Orar es hacer caso a Jesús que nos ha dicho: «Venid a mí los que estáis cansados y agobiados y encontraréis vuestro descanso». Orar es estar con el alma puesta en el Señor. Es reclinar nuestra cabeza en el pecho del Señor y escuchar los latidos de su Corazón, como hizo San Juan en la Última Cena. ¡Cuántas veces hizo esto la Virgen María, al igual que San José! Por eso, María y José son los mejores maestros de oración. Ellos son quienes mejor pueden enseñarnos a orar, de quien mejor podemos aprender.
Nuestra unión con María y José nos permitirá ser almas de oración, almas contemplativas. Hay una oración a María en la que se le pide que nos guarde «en el cruce de sus brazos» es decir, como el niño está protegido en el regazo de su madre. También la letra de una canción mariana dice: «Quiero Madre en tus brazos queridos, como niño pequeño dormir, y escuchar los ardientes latidos, de tu pecho de Madre nacidos, que laten por mí». Bueno, pues esto es y en esto consiste la oración.
A San José, los sacerdotes tienen una oración preciosa que suelen rezar antes de la celebración de la Santa Misa que dice: ¡Oh feliz varón, bienaventurado José, a quien le fue concedido no sólo ver y oír al Dios, a quien muchos reyes quisieron ver y no vieron, oír y no oyeron, sino también abrazarlo, besarlo, vestirlo y custodiarlo!
Si hemos comprendido bien que la vida cristiana es precisamente eso: una vida, una vida nueva, una vida sobrenatural, una vida divina por la que somos hijos de Dios, entonces comprenderemos también que la unión con Dios nuestro Padre se lleva a cabo por y en la oración.
La oración viene a ser así como el latir del corazón de la vida sobrenatural; como la respiración de la vida divina. Si el corazón deja de latir, o dejamos de respirar morimos. De igual modo, si el cristiano deja de orar su vida divina muere. De este modo entendemos que Jesús nos enseñe que hemos de orar siempre sin interrupción y que también San Pablo nos lo recuerde con insistencia.

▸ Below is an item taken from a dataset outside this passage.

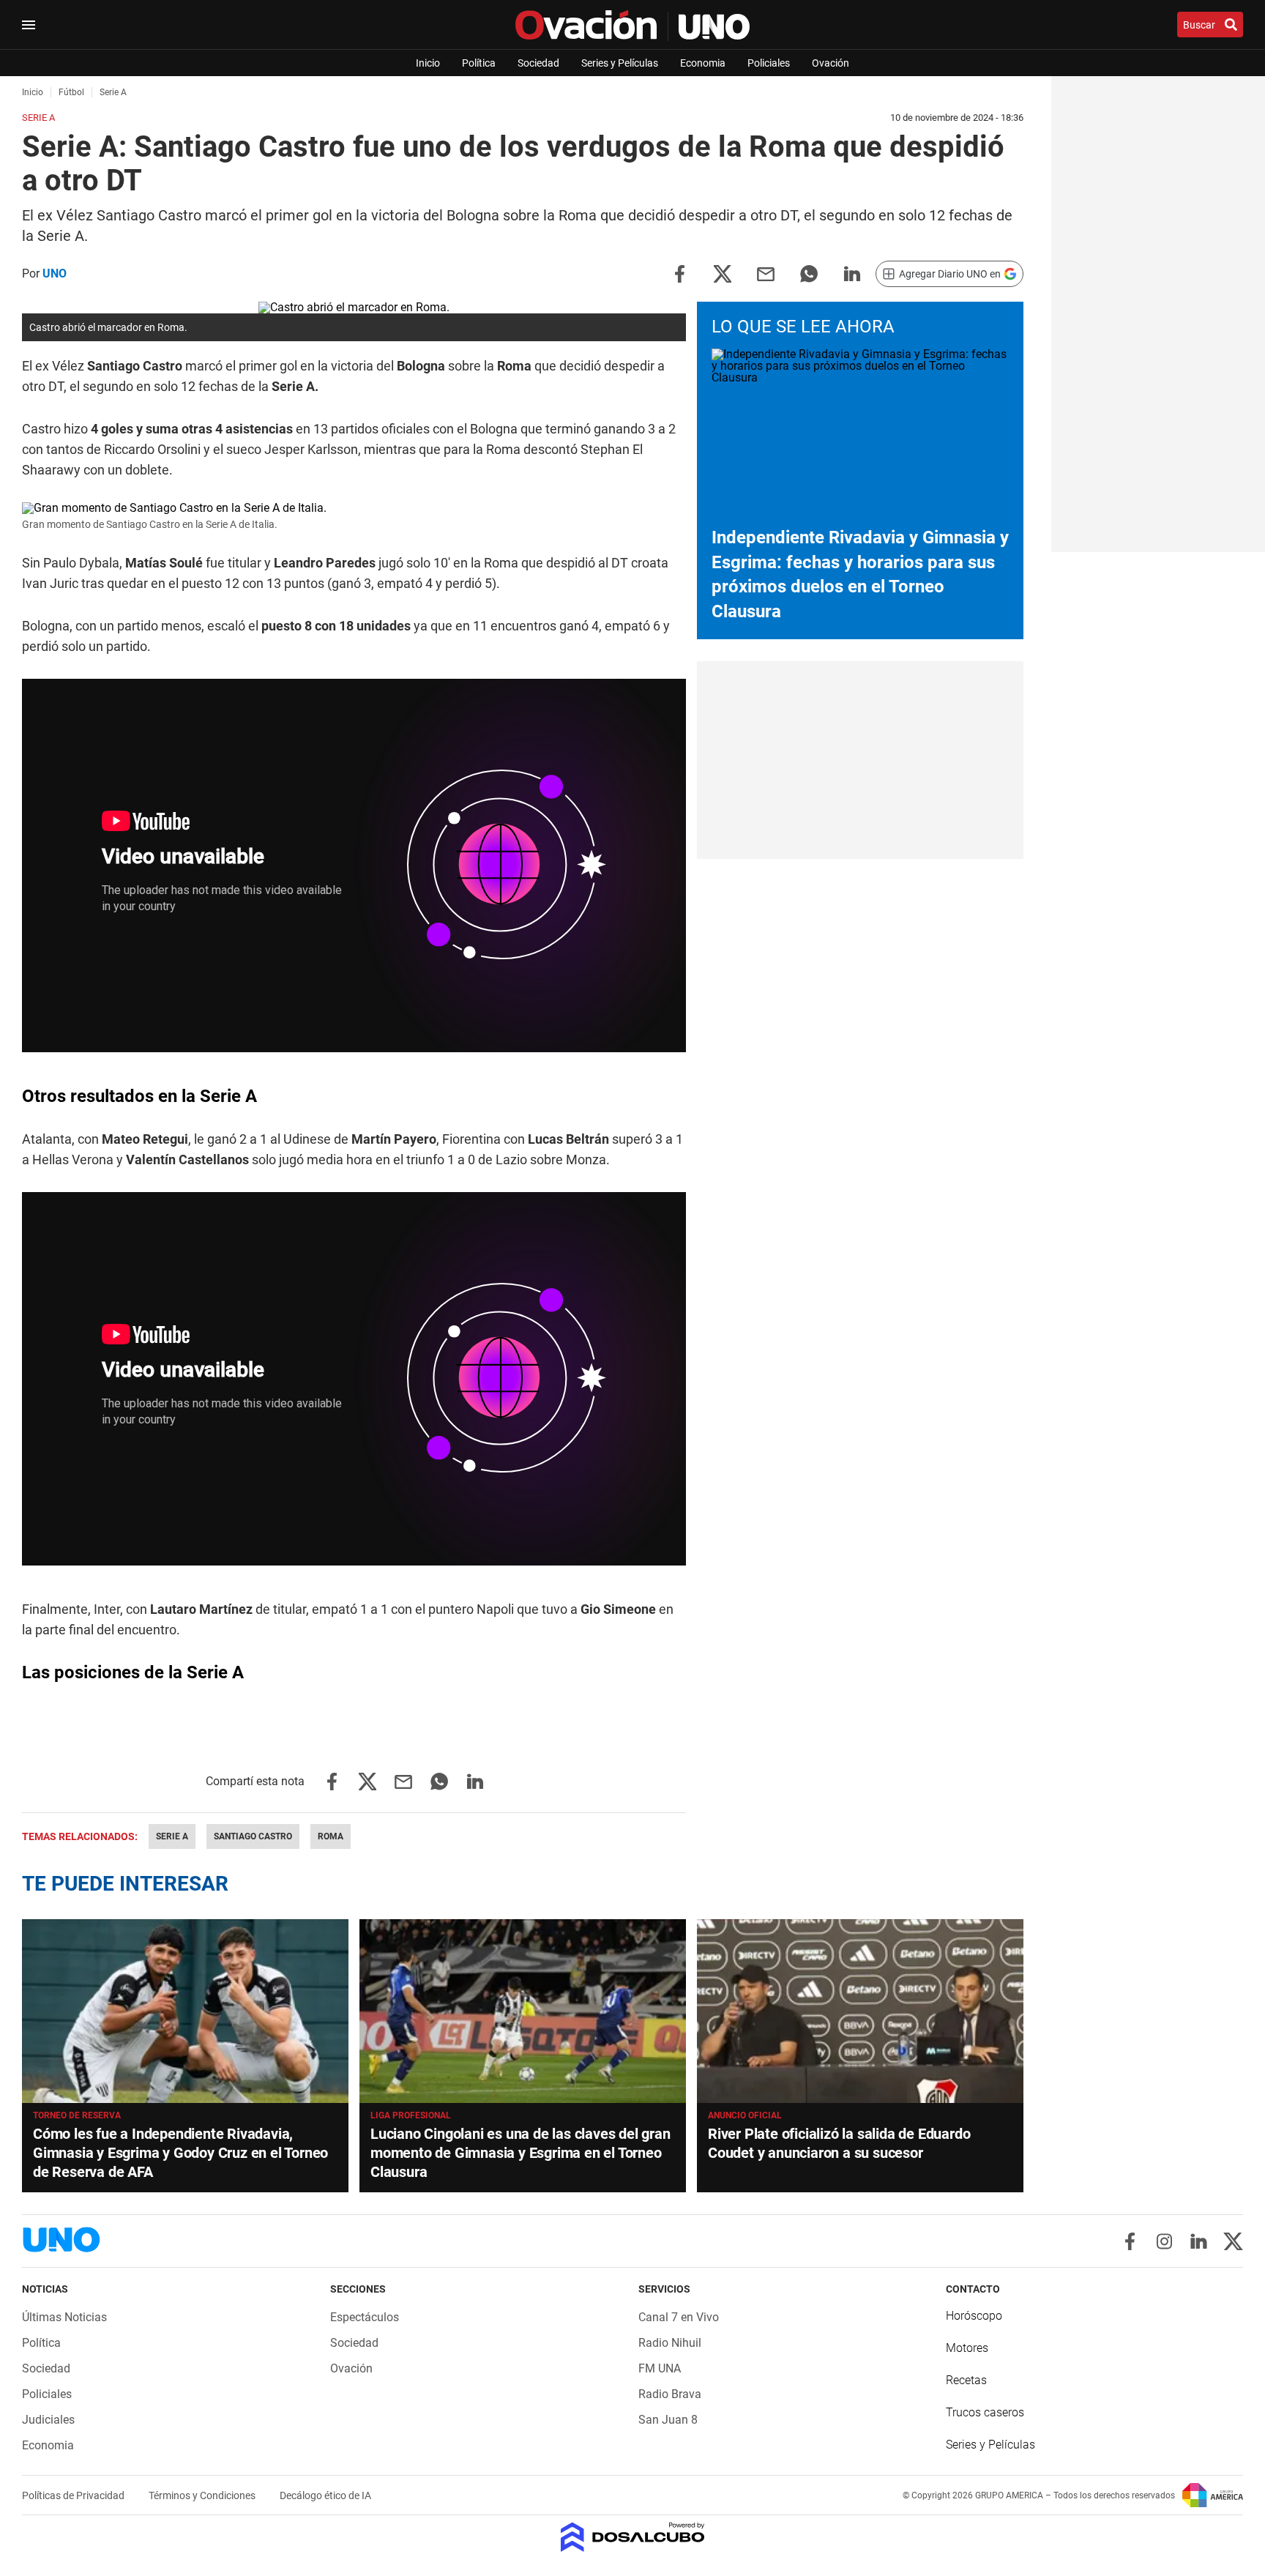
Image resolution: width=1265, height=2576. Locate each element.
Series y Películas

El mismo Jesús con su ejemplo, enseñó la importancia y la necesidad de la oración. Sin la oración no tenemos fuerzas ni estaremos en disposición de luchar. En Getsemaní, el huerto de los olivos, donde Jesús solía ir a orar, la noche que lo apresaron estaba con sus discípulos haciendo oración. Fue una oración especialmente intensa. Los cristianos nos referimos a ese momento como la agonía de Jesús en Getsemaní. Jesús necesitaba la compañía orante de los apóstoles. Se llevó consigo, para que estuvieran más cerca de Él que los demás a Pedro, Santiago y Juan. Nos dice el evangelio que se apartó de ellos como a un tiro de piedra y que oraba postrado. Cuando va a ver a los tres y los encuentra dormidos, les hace aquella advertencia que nos hace a todos: «Velad y orad, para que no caigáis en tentación; que el espíritu está pronto, pero la carne es débil».

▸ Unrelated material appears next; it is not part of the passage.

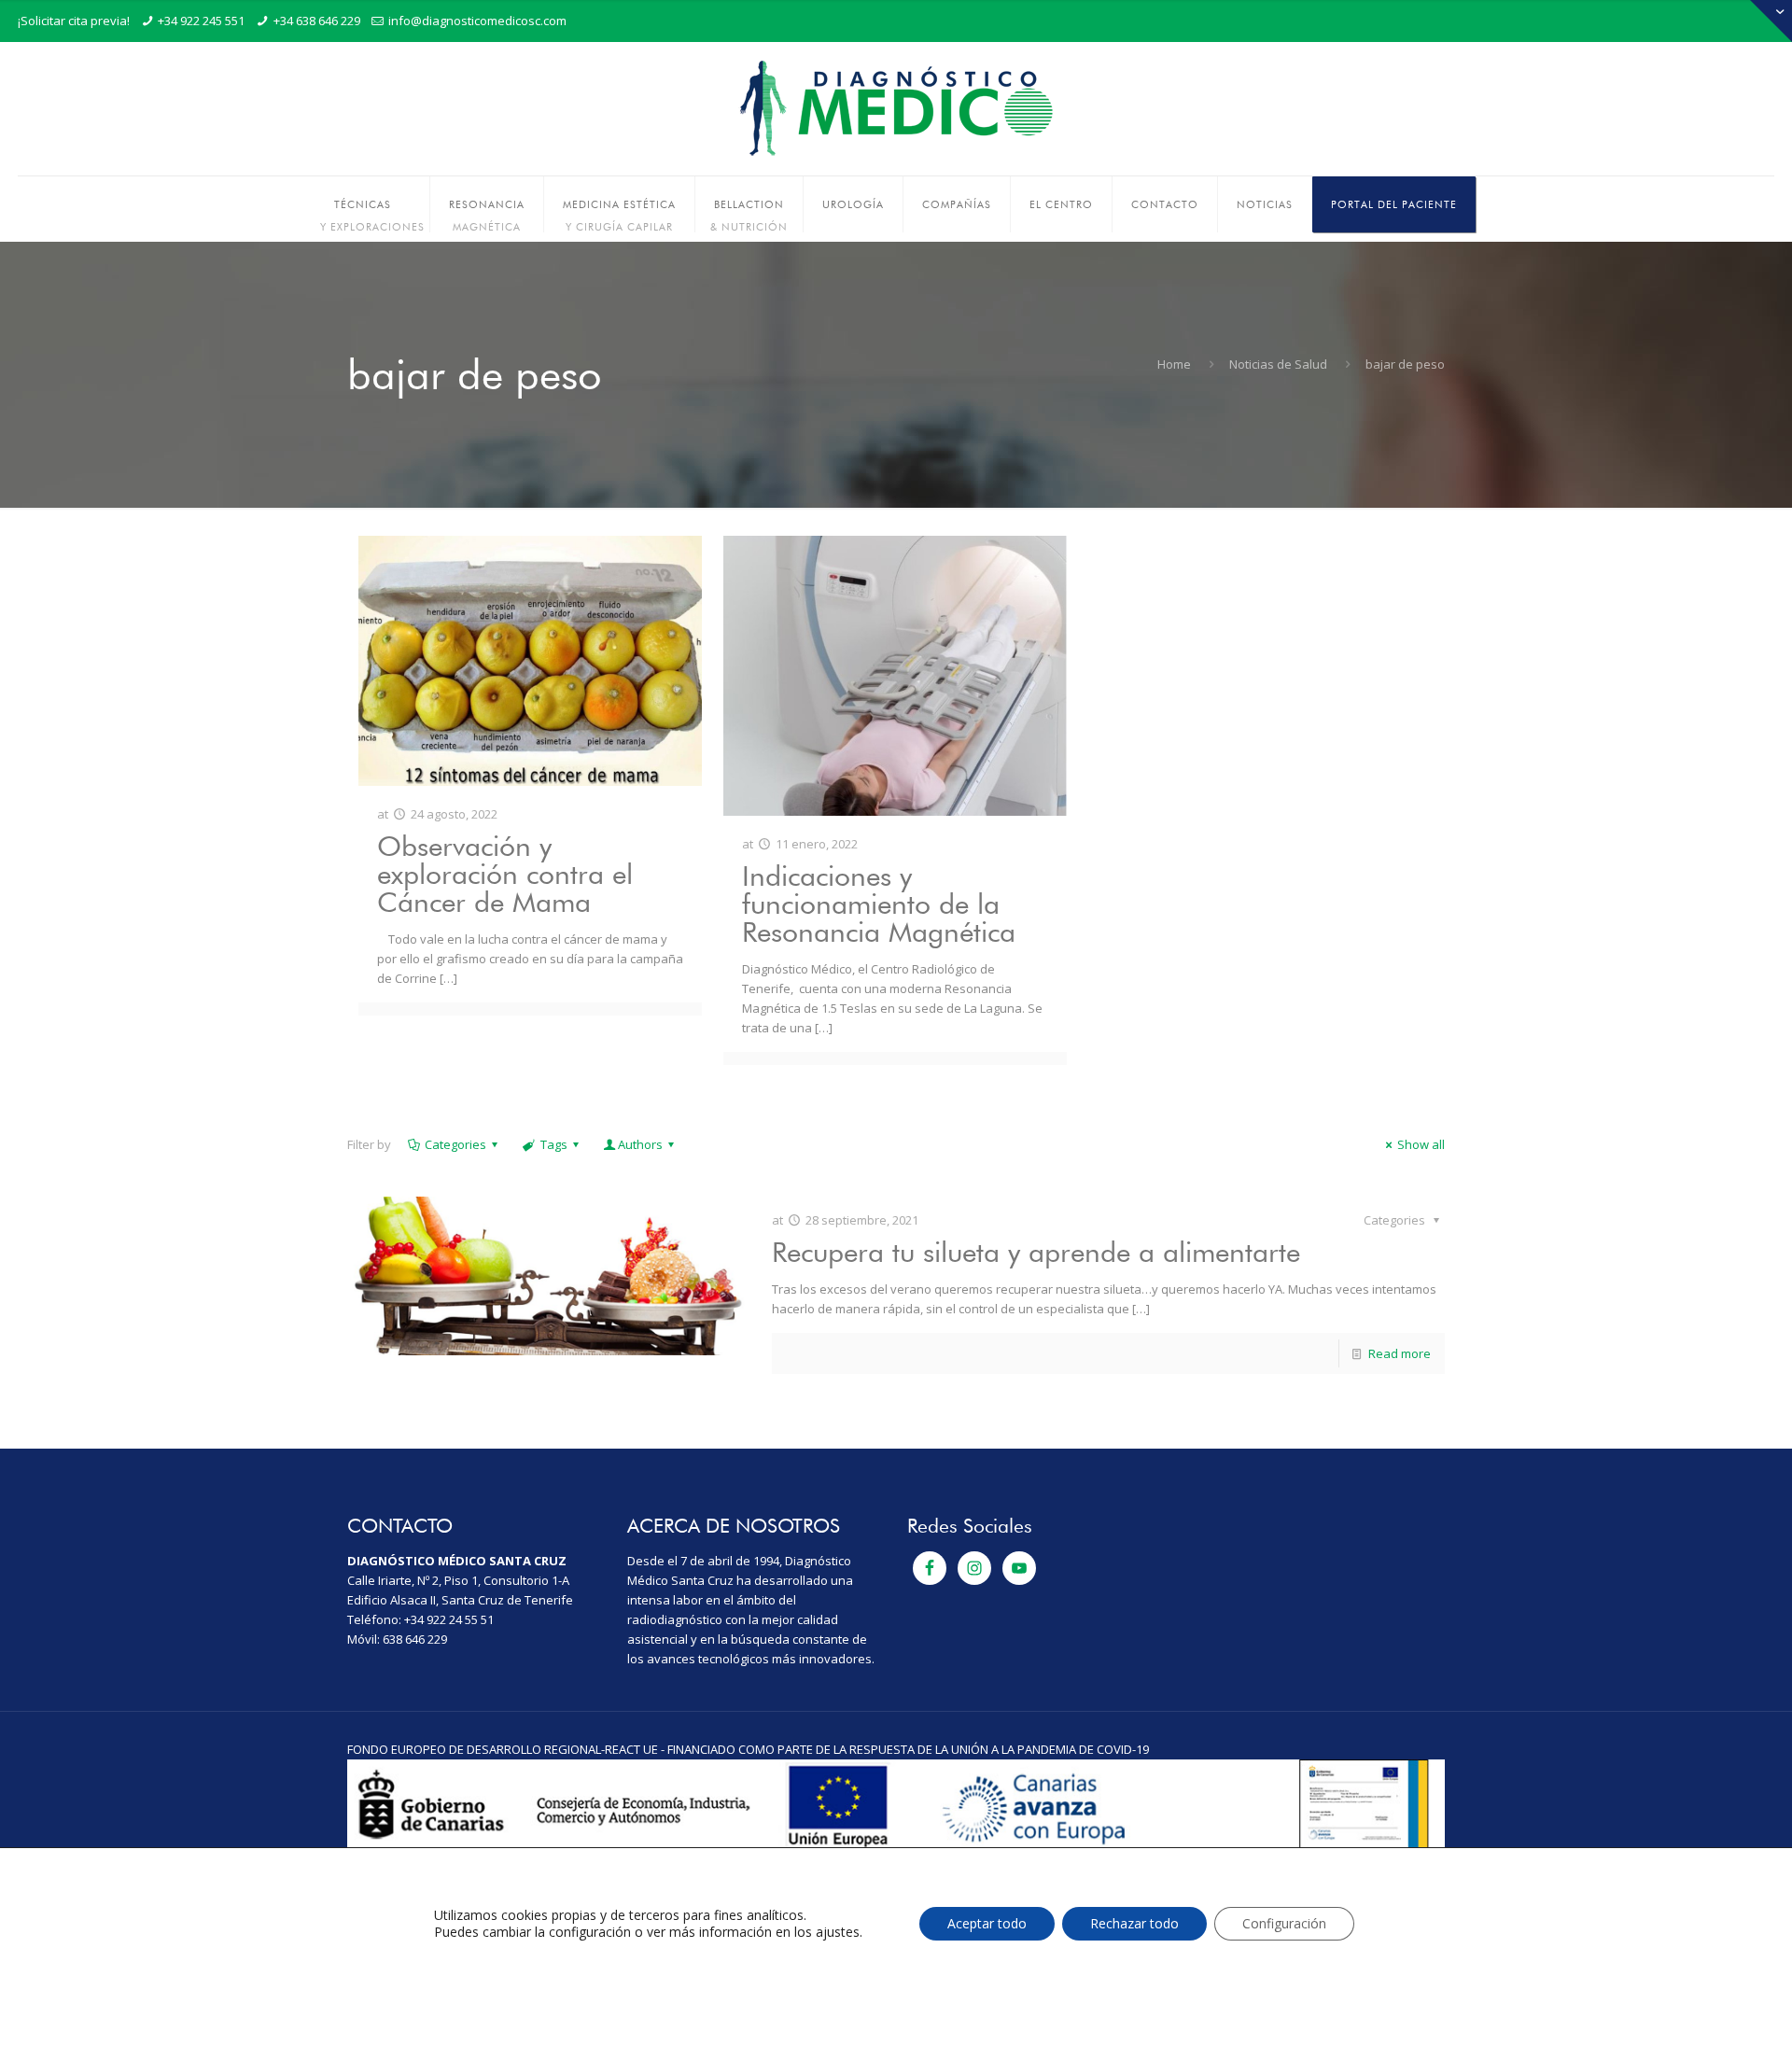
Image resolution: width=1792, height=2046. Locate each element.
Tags (553, 1144)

Ciertamente es así. Si no oramos, nuestros deseos de ser fieles, de vivir como buenos hijos de Dios, haciendo el bien y cumpliendo la voluntad del Padre, se quedarán en meros deseos inútiles porque nos arrastrarán las debilidades y fragilidad de la carne, es decir, de nuestras malas inclinaciones. Tendremos buenos deseos, buenas intenciones, pero finalmente no los llevaremos a cabo.